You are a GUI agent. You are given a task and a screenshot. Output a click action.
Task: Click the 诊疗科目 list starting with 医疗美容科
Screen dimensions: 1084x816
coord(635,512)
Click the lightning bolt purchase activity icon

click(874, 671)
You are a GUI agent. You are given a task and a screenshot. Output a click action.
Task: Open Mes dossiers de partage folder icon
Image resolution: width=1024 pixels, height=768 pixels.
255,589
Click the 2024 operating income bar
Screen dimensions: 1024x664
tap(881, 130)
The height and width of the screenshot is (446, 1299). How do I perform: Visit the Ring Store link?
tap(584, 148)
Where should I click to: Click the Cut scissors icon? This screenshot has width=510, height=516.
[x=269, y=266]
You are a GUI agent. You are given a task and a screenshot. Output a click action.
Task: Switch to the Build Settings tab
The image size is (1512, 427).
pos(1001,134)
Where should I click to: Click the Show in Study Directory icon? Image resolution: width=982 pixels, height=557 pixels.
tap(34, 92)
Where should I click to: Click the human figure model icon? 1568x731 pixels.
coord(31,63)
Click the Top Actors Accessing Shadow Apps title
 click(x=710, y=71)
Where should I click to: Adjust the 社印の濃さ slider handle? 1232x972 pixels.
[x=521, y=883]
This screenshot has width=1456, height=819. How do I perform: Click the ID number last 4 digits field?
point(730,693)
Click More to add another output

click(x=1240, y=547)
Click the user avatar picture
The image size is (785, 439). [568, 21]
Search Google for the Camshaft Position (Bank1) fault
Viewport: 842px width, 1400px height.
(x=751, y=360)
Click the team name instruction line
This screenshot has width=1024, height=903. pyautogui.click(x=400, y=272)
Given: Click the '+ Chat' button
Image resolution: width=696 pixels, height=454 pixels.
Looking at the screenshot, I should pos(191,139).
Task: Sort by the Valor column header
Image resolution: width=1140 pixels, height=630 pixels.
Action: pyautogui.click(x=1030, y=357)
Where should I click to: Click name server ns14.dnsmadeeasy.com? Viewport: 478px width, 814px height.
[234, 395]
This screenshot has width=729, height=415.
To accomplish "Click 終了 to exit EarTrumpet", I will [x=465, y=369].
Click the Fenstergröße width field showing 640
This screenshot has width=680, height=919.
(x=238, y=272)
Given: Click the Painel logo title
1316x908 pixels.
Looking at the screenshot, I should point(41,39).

=-=-=

» **Assigned task**:
Please restate the material above exactly, line by line.

» **Written answer**:
You are a GUI agent. You are given a task and a screenshot. Output a click action.
Task: Click the 诊疗科目 list starting with 医疗美容科
Screen dimensions: 1084x816
coord(635,512)
Click the lightning bolt purchase activity icon

click(874, 671)
You are a GUI agent. You are given a task and a screenshot. Output a click action.
Task: Open Mes dossiers de partage folder icon
Image resolution: width=1024 pixels, height=768 pixels.
255,589
Click the 2024 operating income bar
Screen dimensions: 1024x664
tap(881, 130)
The height and width of the screenshot is (446, 1299). How do I perform: Visit the Ring Store link?
tap(584, 148)
Where should I click to: Click the Cut scissors icon? This screenshot has width=510, height=516.
[x=269, y=266]
You are a GUI agent. You are given a task and a screenshot. Output a click action.
Task: Switch to the Build Settings tab
The image size is (1512, 427).
pos(1001,134)
Where should I click to: Click the Show in Study Directory icon? Image resolution: width=982 pixels, height=557 pixels.
tap(34, 92)
Where should I click to: Click the human figure model icon? 1568x731 pixels.
coord(31,63)
Click the Top Actors Accessing Shadow Apps title
 click(x=710, y=71)
Where should I click to: Adjust the 社印の濃さ slider handle? 1232x972 pixels.
[x=521, y=883]
This screenshot has width=1456, height=819. How do I perform: Click the ID number last 4 digits field?
point(730,693)
Click More to add another output

click(x=1240, y=547)
Click the user avatar picture
The image size is (785, 439). [568, 21]
Search Google for the Camshaft Position (Bank1) fault
Viewport: 842px width, 1400px height.
(x=751, y=360)
Click the team name instruction line
This screenshot has width=1024, height=903. pyautogui.click(x=400, y=272)
Given: Click the '+ Chat' button
Image resolution: width=696 pixels, height=454 pixels.
Looking at the screenshot, I should pos(191,139).
Task: Sort by the Valor column header
Image resolution: width=1140 pixels, height=630 pixels.
Action: pyautogui.click(x=1030, y=357)
Where should I click to: Click name server ns14.dnsmadeeasy.com? Viewport: 478px width, 814px height.
[234, 395]
This screenshot has width=729, height=415.
To accomplish "Click 終了 to exit EarTrumpet", I will [x=465, y=369].
Click the Fenstergröße width field showing 640
This screenshot has width=680, height=919.
(x=238, y=272)
Given: Click the Painel logo title
1316x908 pixels.
Looking at the screenshot, I should point(41,39).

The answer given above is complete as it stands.